What is required: Copy out each line of the data below in which "Enable" appears.

----- Supplied records

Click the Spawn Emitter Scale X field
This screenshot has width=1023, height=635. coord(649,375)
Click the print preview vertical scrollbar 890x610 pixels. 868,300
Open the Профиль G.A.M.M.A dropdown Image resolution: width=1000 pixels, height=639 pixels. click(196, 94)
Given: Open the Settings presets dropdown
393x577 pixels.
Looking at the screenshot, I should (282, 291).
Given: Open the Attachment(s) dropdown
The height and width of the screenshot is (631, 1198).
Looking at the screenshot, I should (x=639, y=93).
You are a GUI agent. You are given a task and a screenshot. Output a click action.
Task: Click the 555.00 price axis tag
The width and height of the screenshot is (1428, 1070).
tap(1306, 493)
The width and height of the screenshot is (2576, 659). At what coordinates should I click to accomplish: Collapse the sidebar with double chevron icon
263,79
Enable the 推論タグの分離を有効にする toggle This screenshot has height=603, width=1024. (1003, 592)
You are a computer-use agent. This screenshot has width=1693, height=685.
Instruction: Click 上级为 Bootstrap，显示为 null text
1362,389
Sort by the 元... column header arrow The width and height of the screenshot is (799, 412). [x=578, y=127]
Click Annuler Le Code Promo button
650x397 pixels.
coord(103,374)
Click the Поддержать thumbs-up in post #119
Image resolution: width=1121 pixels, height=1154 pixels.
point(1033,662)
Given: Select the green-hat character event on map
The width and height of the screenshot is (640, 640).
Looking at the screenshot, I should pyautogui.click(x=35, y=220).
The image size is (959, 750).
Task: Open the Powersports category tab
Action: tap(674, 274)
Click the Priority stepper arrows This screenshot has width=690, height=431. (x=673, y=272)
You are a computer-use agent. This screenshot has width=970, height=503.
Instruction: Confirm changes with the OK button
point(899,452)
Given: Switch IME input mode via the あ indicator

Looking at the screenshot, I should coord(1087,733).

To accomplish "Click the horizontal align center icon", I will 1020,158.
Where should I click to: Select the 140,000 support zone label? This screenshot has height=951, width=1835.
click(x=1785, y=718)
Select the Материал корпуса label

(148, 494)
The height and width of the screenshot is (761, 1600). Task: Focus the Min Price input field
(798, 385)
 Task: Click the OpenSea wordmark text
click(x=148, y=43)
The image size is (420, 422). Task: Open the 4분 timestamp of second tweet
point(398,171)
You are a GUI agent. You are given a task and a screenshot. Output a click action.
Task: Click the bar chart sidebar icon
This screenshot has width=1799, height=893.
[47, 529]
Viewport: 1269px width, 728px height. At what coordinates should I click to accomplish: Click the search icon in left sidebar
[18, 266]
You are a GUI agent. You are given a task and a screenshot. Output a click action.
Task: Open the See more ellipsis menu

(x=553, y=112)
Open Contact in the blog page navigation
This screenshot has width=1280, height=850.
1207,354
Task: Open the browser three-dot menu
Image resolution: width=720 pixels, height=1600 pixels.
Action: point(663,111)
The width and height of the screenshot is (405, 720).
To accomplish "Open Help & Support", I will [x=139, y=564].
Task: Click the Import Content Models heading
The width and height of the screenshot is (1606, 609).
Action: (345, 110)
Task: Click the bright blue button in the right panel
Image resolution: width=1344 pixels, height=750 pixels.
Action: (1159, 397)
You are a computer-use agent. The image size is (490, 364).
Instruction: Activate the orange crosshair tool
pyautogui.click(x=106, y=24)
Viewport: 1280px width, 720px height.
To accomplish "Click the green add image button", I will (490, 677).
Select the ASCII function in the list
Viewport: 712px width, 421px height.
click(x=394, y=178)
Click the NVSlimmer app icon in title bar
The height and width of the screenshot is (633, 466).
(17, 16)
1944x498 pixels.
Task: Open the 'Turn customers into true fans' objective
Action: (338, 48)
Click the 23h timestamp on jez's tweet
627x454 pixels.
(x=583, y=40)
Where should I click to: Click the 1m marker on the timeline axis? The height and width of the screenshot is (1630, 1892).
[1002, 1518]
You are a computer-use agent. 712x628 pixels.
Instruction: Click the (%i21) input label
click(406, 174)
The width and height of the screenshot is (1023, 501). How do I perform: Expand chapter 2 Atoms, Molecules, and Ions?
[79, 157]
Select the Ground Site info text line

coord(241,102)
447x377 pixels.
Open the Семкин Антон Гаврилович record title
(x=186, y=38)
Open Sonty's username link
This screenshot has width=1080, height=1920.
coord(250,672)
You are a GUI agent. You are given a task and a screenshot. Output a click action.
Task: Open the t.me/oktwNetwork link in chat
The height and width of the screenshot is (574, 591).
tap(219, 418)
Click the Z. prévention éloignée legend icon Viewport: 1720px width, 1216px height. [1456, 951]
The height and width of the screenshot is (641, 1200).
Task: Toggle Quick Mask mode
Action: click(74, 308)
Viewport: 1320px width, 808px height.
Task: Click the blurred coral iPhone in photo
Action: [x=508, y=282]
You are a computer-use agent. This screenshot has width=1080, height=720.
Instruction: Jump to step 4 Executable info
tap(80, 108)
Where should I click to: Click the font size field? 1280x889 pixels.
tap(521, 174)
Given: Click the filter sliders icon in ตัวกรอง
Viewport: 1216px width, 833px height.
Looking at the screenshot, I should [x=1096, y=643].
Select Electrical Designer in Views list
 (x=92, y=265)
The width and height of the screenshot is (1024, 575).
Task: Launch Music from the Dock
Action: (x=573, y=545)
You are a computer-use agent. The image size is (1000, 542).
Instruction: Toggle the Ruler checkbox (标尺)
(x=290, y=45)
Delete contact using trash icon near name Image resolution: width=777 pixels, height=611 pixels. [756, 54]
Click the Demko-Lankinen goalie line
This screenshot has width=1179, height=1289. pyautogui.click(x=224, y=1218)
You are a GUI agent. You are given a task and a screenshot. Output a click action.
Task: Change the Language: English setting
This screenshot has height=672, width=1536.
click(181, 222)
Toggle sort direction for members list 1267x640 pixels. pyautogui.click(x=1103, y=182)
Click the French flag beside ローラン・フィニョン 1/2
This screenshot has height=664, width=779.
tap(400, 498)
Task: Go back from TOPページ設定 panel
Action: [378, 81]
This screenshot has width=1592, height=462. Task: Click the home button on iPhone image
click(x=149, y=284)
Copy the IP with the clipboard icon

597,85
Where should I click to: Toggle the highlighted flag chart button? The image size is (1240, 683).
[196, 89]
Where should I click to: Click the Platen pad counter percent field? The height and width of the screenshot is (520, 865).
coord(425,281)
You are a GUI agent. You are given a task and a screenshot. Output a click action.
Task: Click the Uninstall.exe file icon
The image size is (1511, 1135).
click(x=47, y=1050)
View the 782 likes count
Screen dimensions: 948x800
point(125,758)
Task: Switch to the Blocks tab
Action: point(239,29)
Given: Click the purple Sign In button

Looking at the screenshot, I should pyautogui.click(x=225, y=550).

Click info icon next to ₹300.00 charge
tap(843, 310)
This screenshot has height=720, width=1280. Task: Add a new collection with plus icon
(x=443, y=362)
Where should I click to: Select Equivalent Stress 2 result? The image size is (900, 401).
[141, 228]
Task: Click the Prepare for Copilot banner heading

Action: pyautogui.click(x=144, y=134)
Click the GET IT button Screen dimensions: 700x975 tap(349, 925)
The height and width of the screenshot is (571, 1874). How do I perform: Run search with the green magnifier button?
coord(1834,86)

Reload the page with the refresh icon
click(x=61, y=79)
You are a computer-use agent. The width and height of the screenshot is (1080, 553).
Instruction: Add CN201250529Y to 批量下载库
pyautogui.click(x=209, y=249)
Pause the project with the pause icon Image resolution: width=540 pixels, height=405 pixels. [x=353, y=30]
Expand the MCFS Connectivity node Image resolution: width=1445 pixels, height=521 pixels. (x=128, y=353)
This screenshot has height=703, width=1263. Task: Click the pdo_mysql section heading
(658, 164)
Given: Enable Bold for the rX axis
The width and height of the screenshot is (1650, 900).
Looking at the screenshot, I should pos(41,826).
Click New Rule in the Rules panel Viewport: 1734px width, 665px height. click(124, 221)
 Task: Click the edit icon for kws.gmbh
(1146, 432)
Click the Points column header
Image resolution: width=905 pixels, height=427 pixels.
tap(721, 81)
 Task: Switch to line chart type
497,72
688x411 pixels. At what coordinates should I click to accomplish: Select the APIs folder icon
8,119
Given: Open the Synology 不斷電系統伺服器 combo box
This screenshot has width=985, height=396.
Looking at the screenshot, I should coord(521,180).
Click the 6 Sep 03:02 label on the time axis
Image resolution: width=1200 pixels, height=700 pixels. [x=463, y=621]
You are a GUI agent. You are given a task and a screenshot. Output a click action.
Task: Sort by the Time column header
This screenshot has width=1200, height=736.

----------

Exercise response:
Enable the 推論タグの分離を有効にする toggle This screenshot has height=603, width=1024. (1003, 592)
Given: Enable Bold for the rX axis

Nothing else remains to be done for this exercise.